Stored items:
►

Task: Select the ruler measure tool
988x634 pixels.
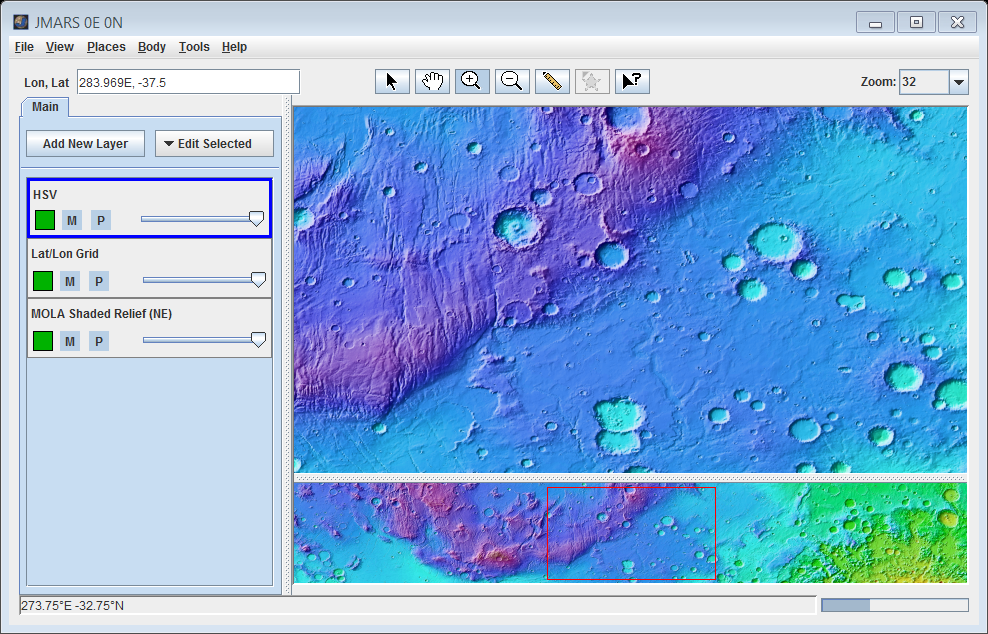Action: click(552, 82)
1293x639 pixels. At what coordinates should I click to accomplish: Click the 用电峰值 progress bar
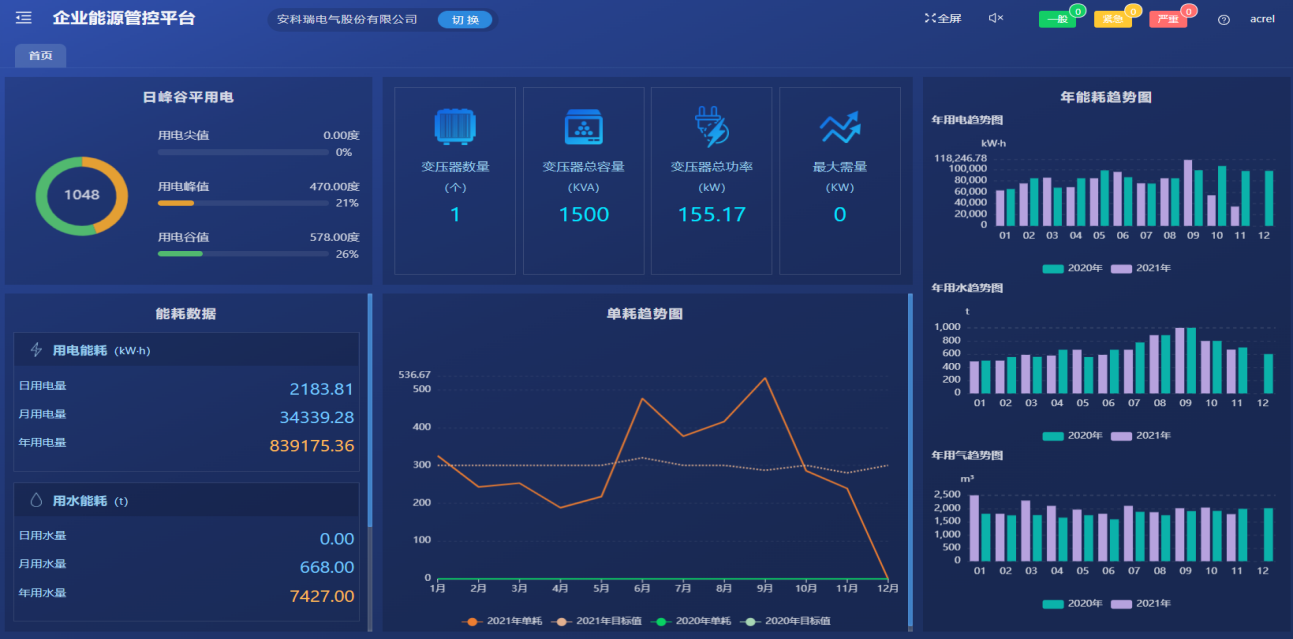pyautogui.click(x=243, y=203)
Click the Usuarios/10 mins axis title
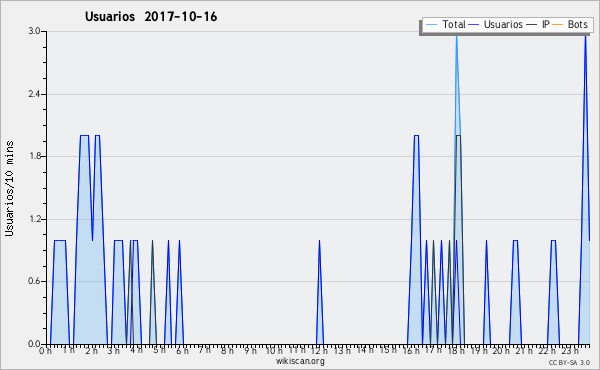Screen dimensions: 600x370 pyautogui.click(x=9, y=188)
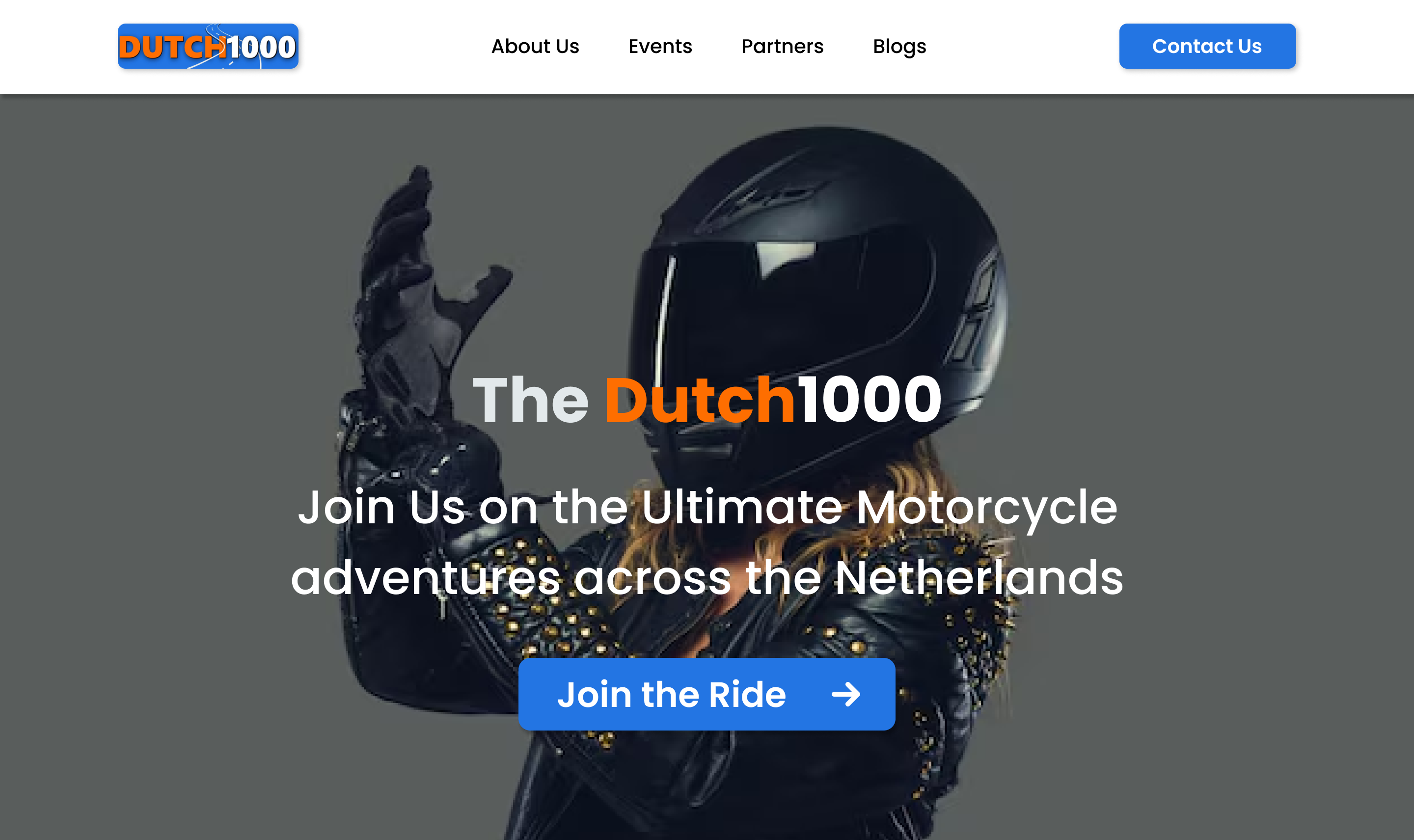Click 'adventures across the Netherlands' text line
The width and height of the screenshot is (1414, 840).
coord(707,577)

◄

**THE PROBLEM**
Copy out all of the entries exactly as they stand, with no pictures in your copy.

**FINISHED EXERCISE**
Task: Select the ruler measure tool
988x634 pixels.
Action: click(552, 82)
1293x639 pixels. At what coordinates should I click to accomplish: Click the 用电峰值 progress bar
pyautogui.click(x=243, y=203)
Click the Usuarios/10 mins axis title
Screen dimensions: 600x370 pyautogui.click(x=9, y=188)
Click 'adventures across the Netherlands' text line
The width and height of the screenshot is (1414, 840).
coord(707,577)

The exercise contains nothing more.